Warum viele geistig behinderte Menschen sich so sehr zu Tieren hingezogen fühlen, liegt sicherlich daran, dass durch die Wohnsituation in Einrichtungen der Behindertenhilfe eine eigene Tierhaltung meistens nicht möglich ist. Hinzu kommt, dass die Tiere den Menschen nicht nach seinem Aussehen oder seinen Fähigkeiten im sprachlichen, motorischen oder kognitiven Bereich beurteilen. Sie begegnen dem Menschen vorurteilsfrei und akzeptieren ihn so, wie er ist, wenn sie spüren, dass er ihnen Sympathie entgegen bringt! Grundsätzlich motivieren Tiere deshalb behinderte Menschen häufig zu Aktivitäten, die im Alltag sonst nicht zu beobachten sind.
Im Rahmen der tiergestützten Aktivitäten, die wir unseren Gästen anbieten, "vergessen" die Teilnehmer häufig ihre ansonsten vorhandenen Unsicherheiten beim Gehen oder Laufen, beginnen Menschen mit psychogenen Sprechhemmungen zu reden, verlassen sonst nur schwer zur Eigenbewegung zu motivierende Gäste ihren Rollstuhl, weil sie ein Tier streicheln möchten. Wir haben beobachtet, dass selbstschädigende Verhaltensweisen oder Stereotypien für die Dauer der Mensch-Tier-Begegnungen verschwinden und Ressourcen sichtbar werden, die die begleitenden Betreuer oder Angehörigen immer wieder erstaunen lassen.
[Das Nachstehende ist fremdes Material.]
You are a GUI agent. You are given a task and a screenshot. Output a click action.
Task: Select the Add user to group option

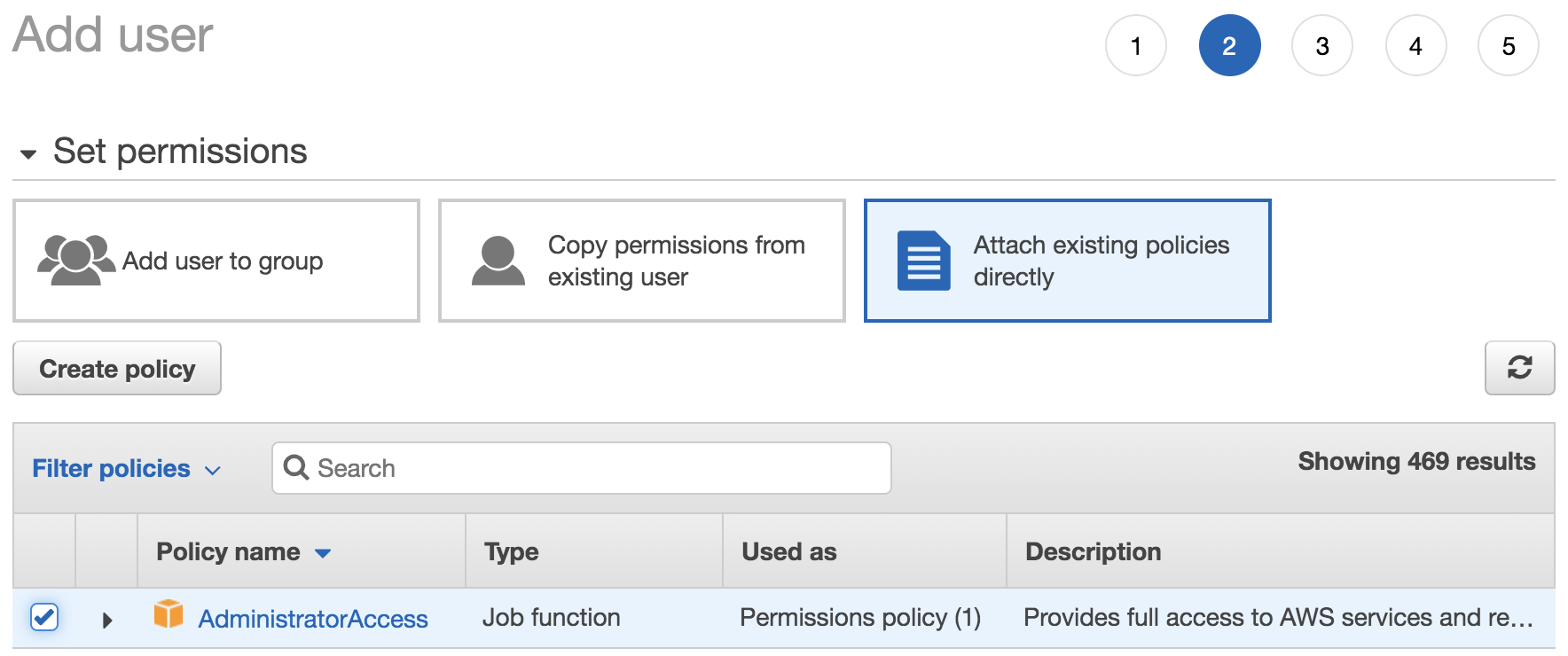pyautogui.click(x=216, y=261)
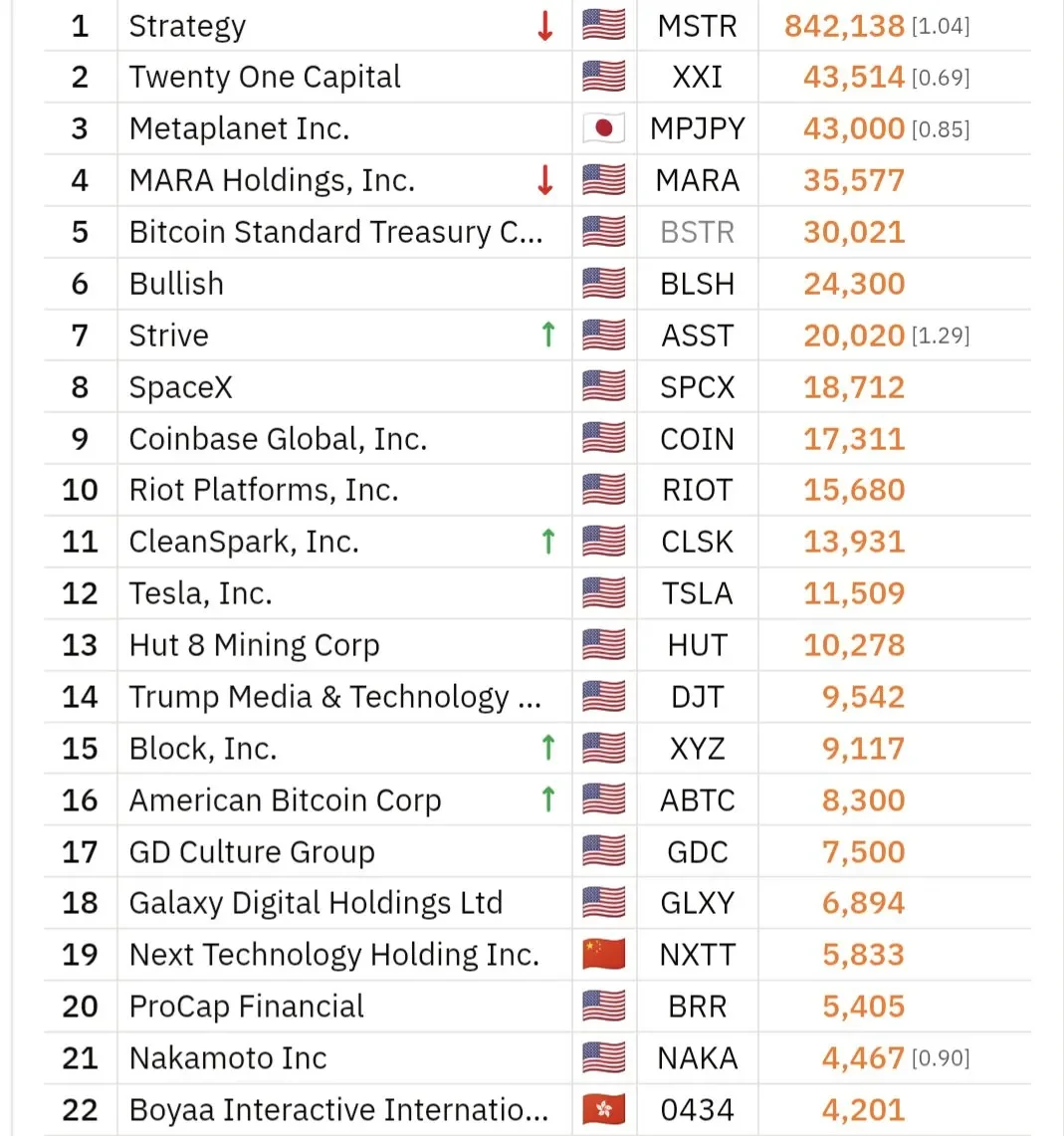Select the COIN ticker for Coinbase
Image resolution: width=1064 pixels, height=1136 pixels.
click(697, 439)
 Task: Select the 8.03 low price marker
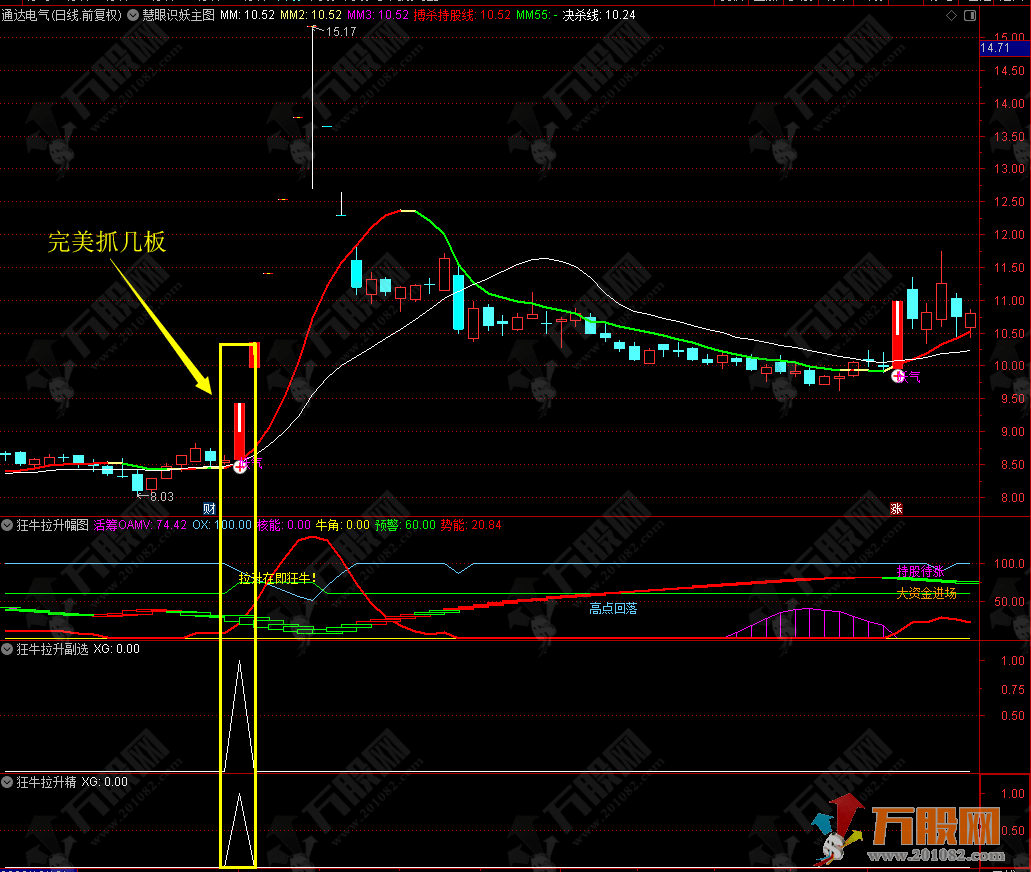(x=160, y=496)
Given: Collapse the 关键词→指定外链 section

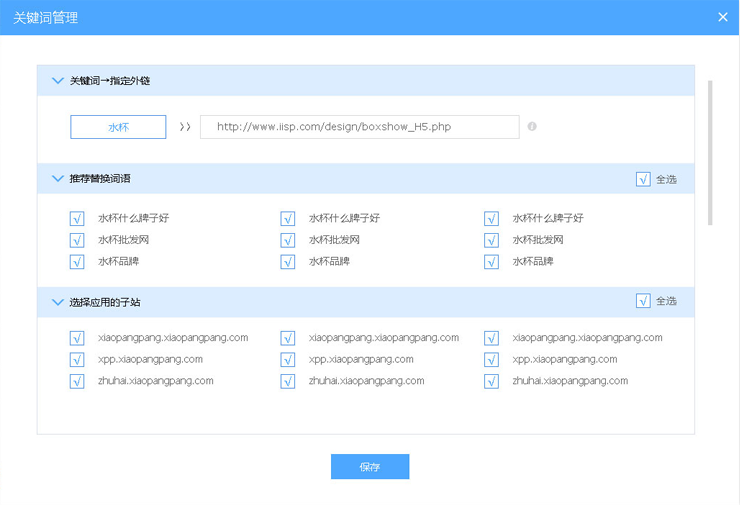Looking at the screenshot, I should click(x=57, y=80).
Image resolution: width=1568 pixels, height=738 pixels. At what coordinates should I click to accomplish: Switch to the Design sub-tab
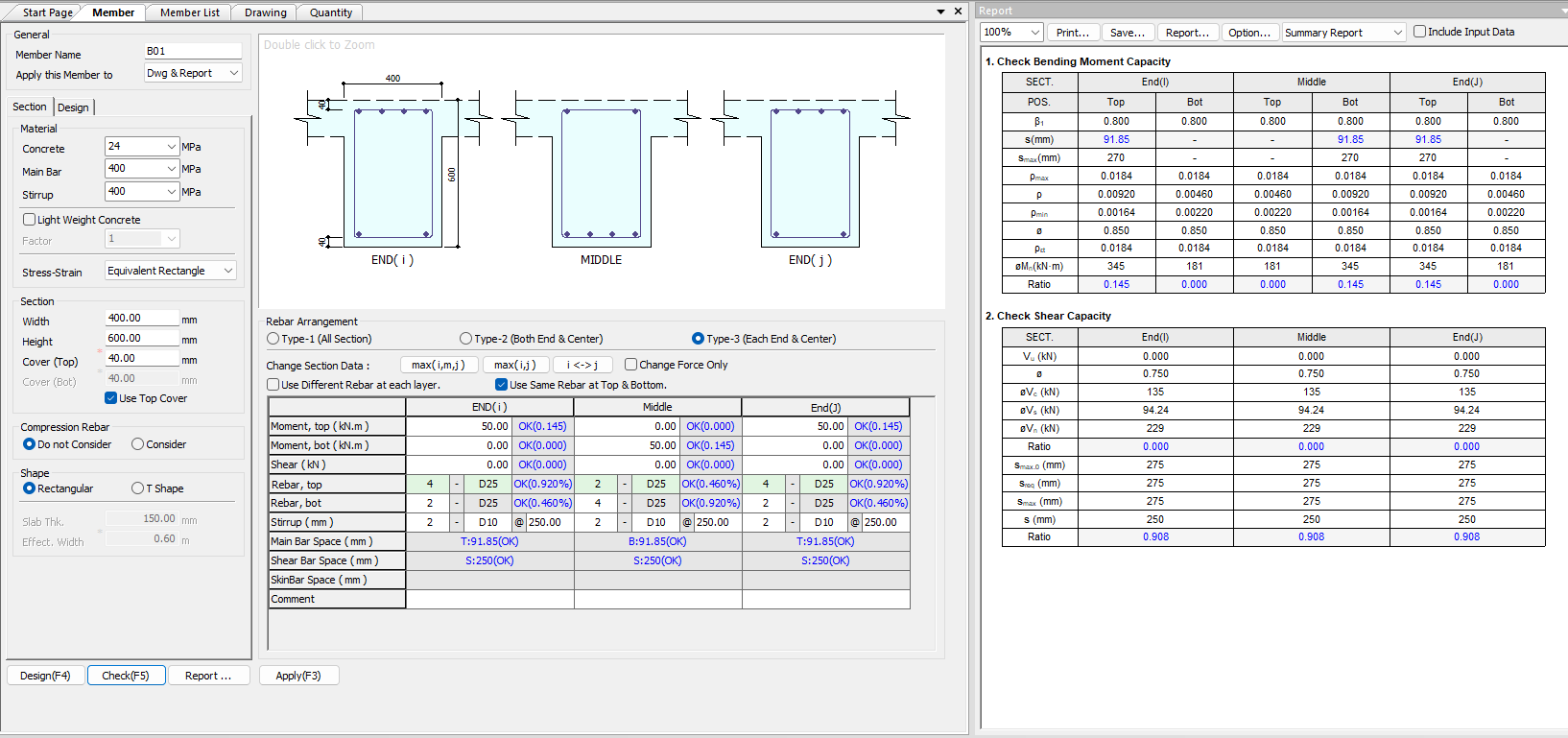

Für die tiergestützten Aktivitäten stehen unsere Kleintiere (Katzen, Hunde und Ziegen) und unsere Lamas zur Verfügung. Alle Tiere sind den Umgang mit behinderten Menschen gewohnt und reagieren gelassen auf unvorhersehbare Reaktionen der Teilnehmer. Die Durchführung der Aktivitäten ist nicht defektorientiert, sondern richtet sich nach den vorhandenen Ressourcen der Teilnehmer, besondere Beachtung finden hierbei die Grundannahmen über die Bedeutung einer entwicklungsfreundlichen Beziehung und einer personzentrierten Haltung gegenüber Menschen mit geistiger Behinderung. Durch den zeitweisen Einsatz prä-therapeutischer Methoden gelingt es hierbei, fast jedem Gast mit Handicap die Mensch-Tier-Begegnung zu einem wirklich besonderen Erlebnis werden zu lassen.